The Need For Reinvention

It takes weeks and months and years running a business to find what you do well and focus your efforts on perfecting it or at least doing the best version possible. It takes some time flailing about, trying different approaches, and sometimes many things before you hit on the sweet spot where your ingenuity and ideas and ability meet an opportunity to create greatness. And that’s if you’re lucky enough to get that far; so many toil and never achieve any sort of breakthrough, their efforts ultimately for naught. 

But for those who do land on a great idea at the right moment, well, there’s joy in the serendipitous good fortune that you’ve happened upon, and a desire to take full advantage of it. Every entrepreneur recognizes how challenging the startup world is and the odds stacked against t founders. Success isn’t an inevitability, and reaching your goals deserves the celebration and relief that comes with it.

Were that success was a permanent state. There are few businesses large enough to be insulated against the vagaries of the consumer or commercial market, and yesterday’s success stories can become tomorrow’s cautionary tales without the necessary foresight to forestall a downturn. If achieving success is like climbing a mountain, it’s a mountain that’s always shifting and changing, with the peak never in the same location. 

Sustained success requires us to reinvent ourselves, to avoid the complacency that could easily set in once we’ve had a taste of accomplishment. It’s following up on our big idea and improving upon it, if not coming up with a new idea entirely.
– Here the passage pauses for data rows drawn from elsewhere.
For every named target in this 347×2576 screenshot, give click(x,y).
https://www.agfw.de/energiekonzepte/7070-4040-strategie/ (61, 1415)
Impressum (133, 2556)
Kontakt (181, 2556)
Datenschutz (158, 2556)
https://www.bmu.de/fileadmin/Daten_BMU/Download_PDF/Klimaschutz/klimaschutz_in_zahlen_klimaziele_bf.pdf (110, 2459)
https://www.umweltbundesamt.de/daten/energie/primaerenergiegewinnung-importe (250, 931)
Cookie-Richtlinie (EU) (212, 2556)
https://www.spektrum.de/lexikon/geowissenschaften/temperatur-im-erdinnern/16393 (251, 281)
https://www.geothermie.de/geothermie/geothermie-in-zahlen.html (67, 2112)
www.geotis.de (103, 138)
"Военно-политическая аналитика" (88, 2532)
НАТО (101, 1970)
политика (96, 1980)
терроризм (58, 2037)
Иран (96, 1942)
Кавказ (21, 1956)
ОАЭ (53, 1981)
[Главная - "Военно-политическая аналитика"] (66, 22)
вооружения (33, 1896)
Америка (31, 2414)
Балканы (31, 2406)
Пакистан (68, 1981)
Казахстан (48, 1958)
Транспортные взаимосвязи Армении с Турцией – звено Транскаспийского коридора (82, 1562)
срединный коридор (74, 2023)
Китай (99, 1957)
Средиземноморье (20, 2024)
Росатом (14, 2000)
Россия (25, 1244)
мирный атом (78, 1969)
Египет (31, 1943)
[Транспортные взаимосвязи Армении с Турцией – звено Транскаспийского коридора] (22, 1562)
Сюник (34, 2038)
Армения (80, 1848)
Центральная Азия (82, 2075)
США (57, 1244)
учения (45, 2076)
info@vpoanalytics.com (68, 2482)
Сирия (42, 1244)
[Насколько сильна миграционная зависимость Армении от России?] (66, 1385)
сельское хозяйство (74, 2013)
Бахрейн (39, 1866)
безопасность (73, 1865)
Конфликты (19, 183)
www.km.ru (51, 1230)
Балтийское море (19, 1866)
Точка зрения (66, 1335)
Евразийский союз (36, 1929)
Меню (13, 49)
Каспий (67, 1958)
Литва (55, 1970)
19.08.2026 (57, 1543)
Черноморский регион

It’s a safe bet that the best, most successful companies are those that have managed to do that time and time again. I certainly can’t be the only one who has sat down to watch a show on Amazon Prime and thought back to the day when it was just a website where you could buy books; just one of countless examples. 

The idea of reinventing yourself is one that many people bristle at, particularly if they’ve reached a certain age. Part of that is a function of our increasing rigidity as we get older; we’re all destined to become the cranky old folks we derided, as a bit of karmic justice. Another part is an unwillingness to mess with what’s working, which certainly makes sense; the saying “killing the golden goose” has negative connotations for a reason. 

The world won’t sit still, however, as much as we may want it to, and the desires of customers and clients shift with the changing times around them. Customers are loyal to a good product for only so long as it remains good, and a product miles behind its competitors is anything but. So how can we change to stay up with the times without betraying the ideas we started with? How do we navigate a difficult second act into a new version of ourselves and our companies? 

We start by changing before a change is demanded from us. We’ve all seen companies that have had to play catch-up because they were caught on their heels by innovation, and with any luck we’ve internalized the lessons to be drawn from those cases. But there’s a difference between knowing what we have to do and doing it. It’s easy to pay lip service to innovation, but are we following through on it in a real, tangible way, one that will lead to the implementation of new ideas? Perhaps too many of us are comfortable with iteration instead, slow and steady changes introduced over time. And while there’s nothing wrong with that, the normally prudent path of slow and steady occasionally needs a huge push forward to keep up with the pack,

So be brave with your thinking, perhaps more than you occasionally think prudent. The realities of bringing those ideas to life often require us to temper and modulate our expectations anyway, so why not aim for something bolder than we might have otherwise attempted? More than anything, we have to have the courage to be willing to change on a personal level, both in what we do and our business approach. As much faith as we have in our ideas, we need to have in ourselves and our abilities to lead our business into the future, no matter where it’s headed.#onwards.